§ TASK OBJECTIVE: The entries below are to be reproduced exactly, with their pictures omitted.

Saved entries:

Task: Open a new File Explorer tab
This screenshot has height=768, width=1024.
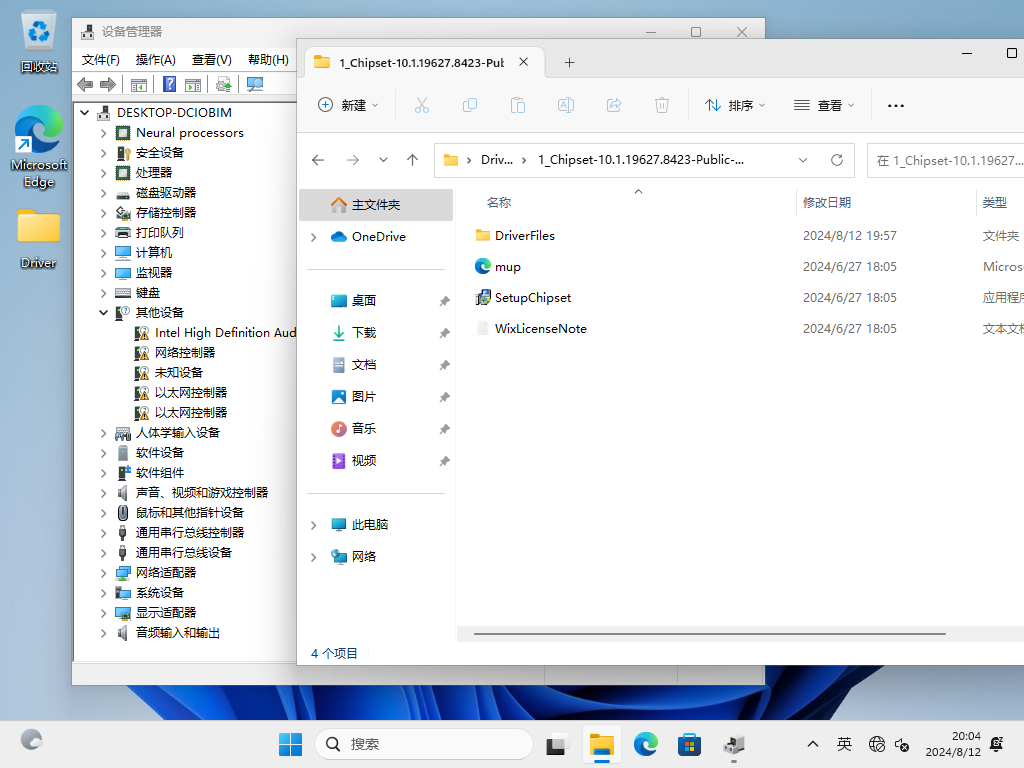Action: coord(569,62)
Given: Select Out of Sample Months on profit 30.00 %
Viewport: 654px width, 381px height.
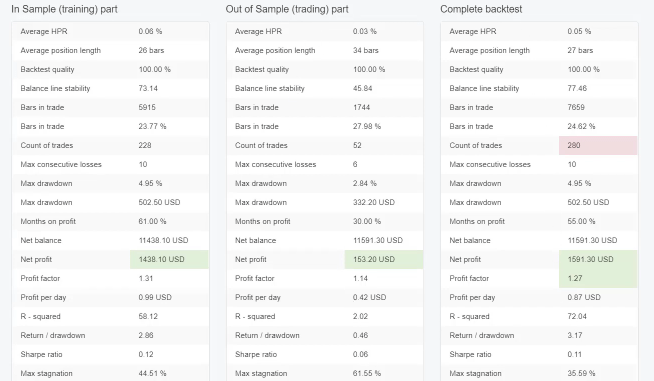Looking at the screenshot, I should 367,221.
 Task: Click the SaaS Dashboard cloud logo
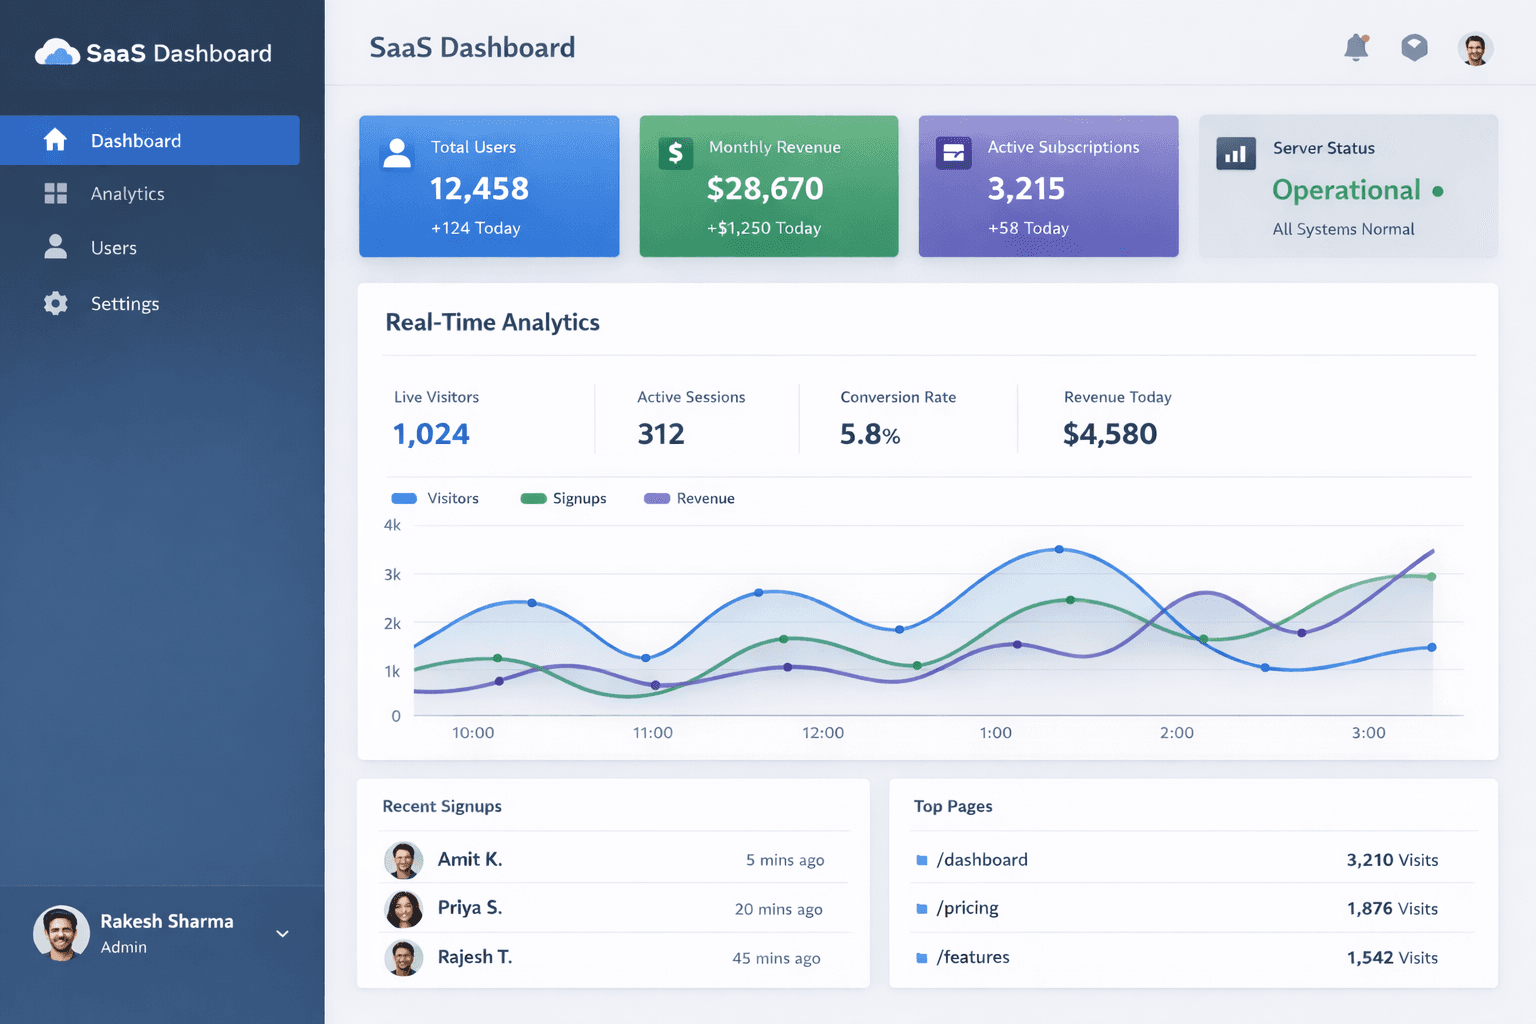57,52
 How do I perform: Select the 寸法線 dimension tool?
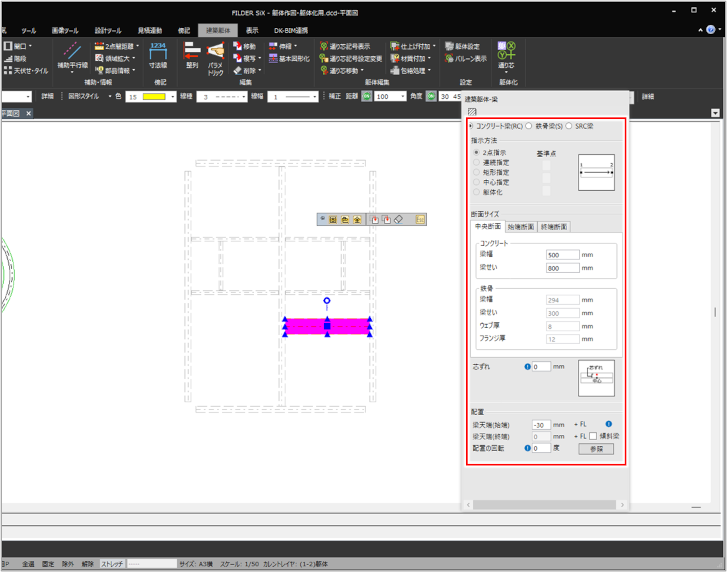[x=158, y=53]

§ EXPECTED ANSWER:
Task: Open a new File Explorer tab
This screenshot has height=768, width=1024.
Action: coord(569,62)
Given: Select Out of Sample Months on profit 30.00 %
Viewport: 654px width, 381px height.
Looking at the screenshot, I should 367,221.
 Task: Click the SaaS Dashboard cloud logo
57,52
 How do I perform: Select the 寸法線 dimension tool?
[x=158, y=53]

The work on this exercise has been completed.